Gewalt der Einbildungskraft. Ein sehr drastisches Exempel von der Gewalt der Einbildungskraft erzählte ein Arzt, Dr. Noble, in seiner Vorlesung „über den dramatischen Einfluß von Ideen und Vorstellungen.“ Monsieur Boutibouse, ein französischer Soldat in Napoleon’s[WS 2] I. Armee, war in der Schlacht bei Wagram (1809) mit stark beschäftigt. Die Reihen neben ihm hatten sich gegen Abend fürchterlich gelichtet und lagen um ihn herum, todt, sterbend, zerschossen, armlos, ohne Beine, ohne Kopf, ohne Kinnladen, einäugig oder mit gar keinen Augen mehr, kurz in allen möglichen Verzerrungen und Verstümmelungen. Als er, schon nach Sonnenuntergang, eben seine Muskete wieder lud, sauste eine furchtbare Kanonenkugel gerade unter ihm hin. und nahm seine beiden Beine mit, so daß er einen Fuß tief einsank und rücklings hinstürzte. Beide Beine waren jedes um einen Fuß verkürzt. So lag er mit seinen Stummeln mäuschenstill, ohne es zu wagen, sich zu rühren, damit er den Blutverlust nicht befördere. Er fühlte keinen Schmerz, da die plötzlich zerrissenen Nerven und Muskeln, wie er sich es dachte, abgestumpft worden waren, und der Schmerz sich erst später einstellen werde. So lag er die halbe Nacht, ängstlich auf den Wundarzt wartend, der sich dann auch endlich einfand.

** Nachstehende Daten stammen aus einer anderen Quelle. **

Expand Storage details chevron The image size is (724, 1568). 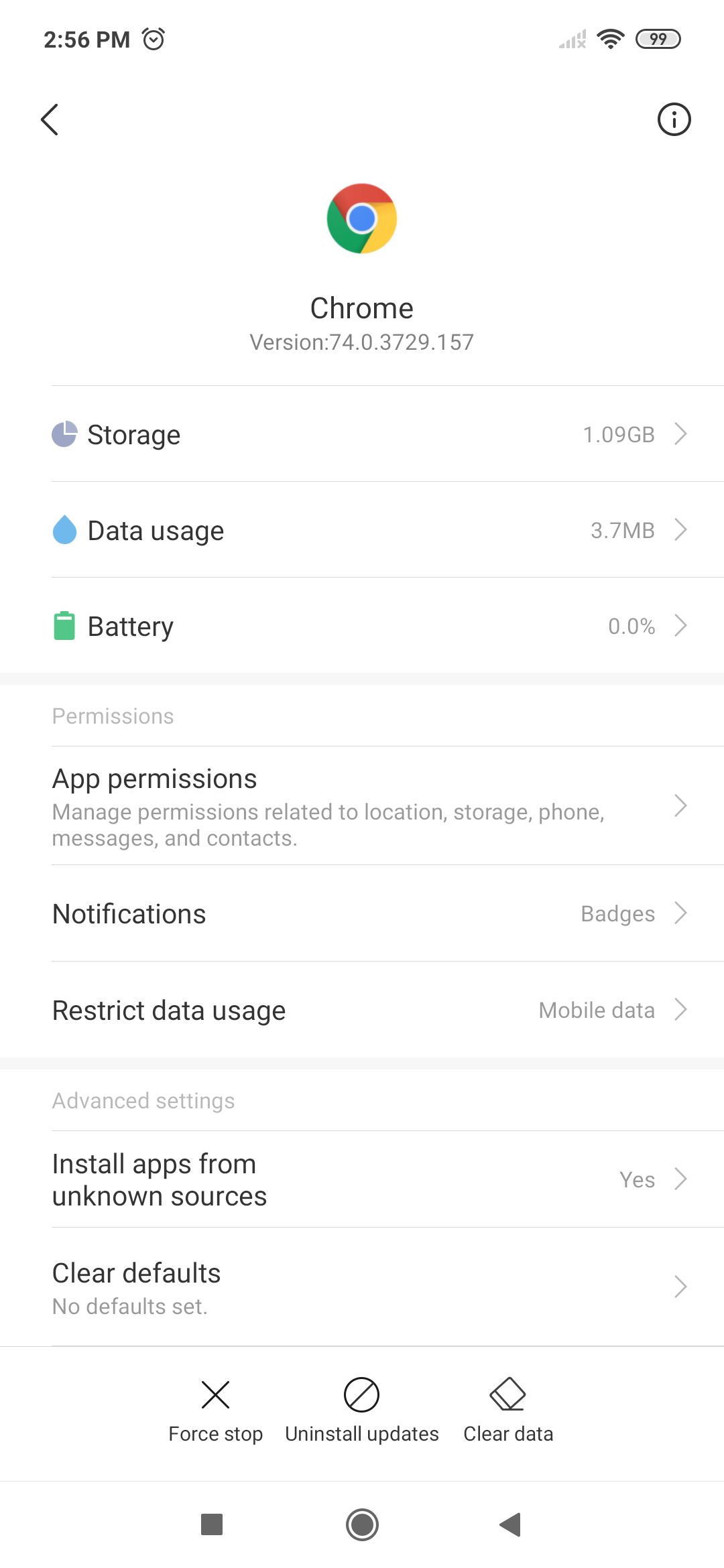pyautogui.click(x=680, y=434)
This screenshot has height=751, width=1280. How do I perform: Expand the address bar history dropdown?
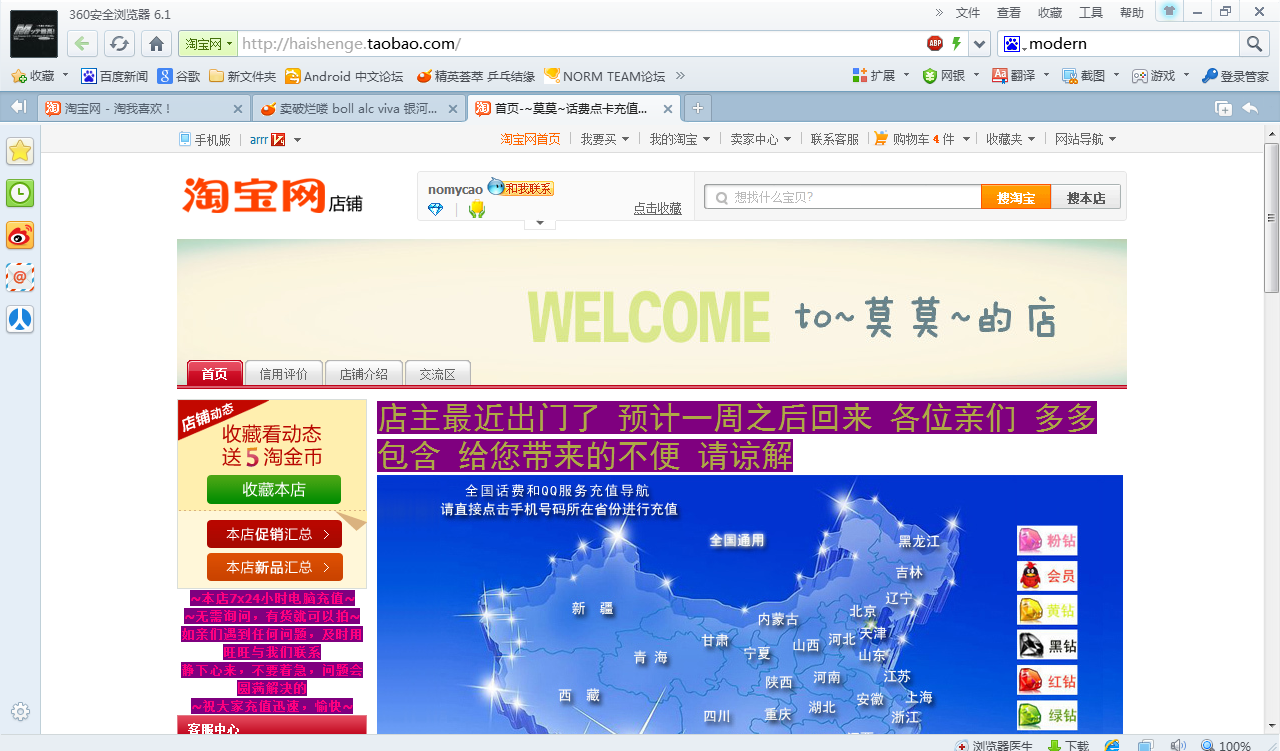(979, 44)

„Und was ist’s mit Ihnen, mein braver Kerl?“ frägt der Wundarzt.
„O, fassen Sie mich sacht an! Mir sind unten beide Beine von einer Kanonenkugel weggerissen, lieber Doctor!“
Der Doctor untersucht alle Gliedmaßen und findet jedes vollständig. Er giebt dem Manne einige kräftige Püffe und ruft lachend aus: „Auf, auf, Bursche, es ist noch Alles da.“
Monsieur Boutibouse erhebt sich, besieht seine Beine und springt entzückt auf.
„Ich fühlte damals eine Freude, ein Entzücken, das ich nie vergessen werde,“ erzählte er später. „Ich hatte keine Spur von Wunde an mir. In der That war ich von einer großen Kanonenkugel niedergeschossen und um einen Fuß verkürzt worden, wie ich hernach sah. Sie hatte den Boden unter meinen Füßen weggerissen, so daß ich in die so entstandene Höhlung sank, indem zugleich der fürchterliche Luftzug, den die Kugel im Durchsausen erzeugt, das Gefühl eines Minus um meine Unterbeine hervorgerufen haben mochte.“
Dr. Noble verbürgte die Wahrheit dieses Vorfalls.
- ↑ Wir verweisen auch hier wieder Diejenigen unserer Leser, die genauere Aufschlüsse oder eine weitere Bestätigung des oben Angeführten wünschen, auf das Buch: „Deutschlands politische, materielle und sociale Zustände im 18. Jahrhundert,“ von Biedermann.
- ↑ Dieses Frühjahr kamen sogar fünf Familien in Hamburg an, denen man in ihrer Heimath (Böhmen) vorgelogen, von Hamburg aus brauchten sie keinen Pfennig Geld mehr und könnten sich hinüber nach Amerika betteln.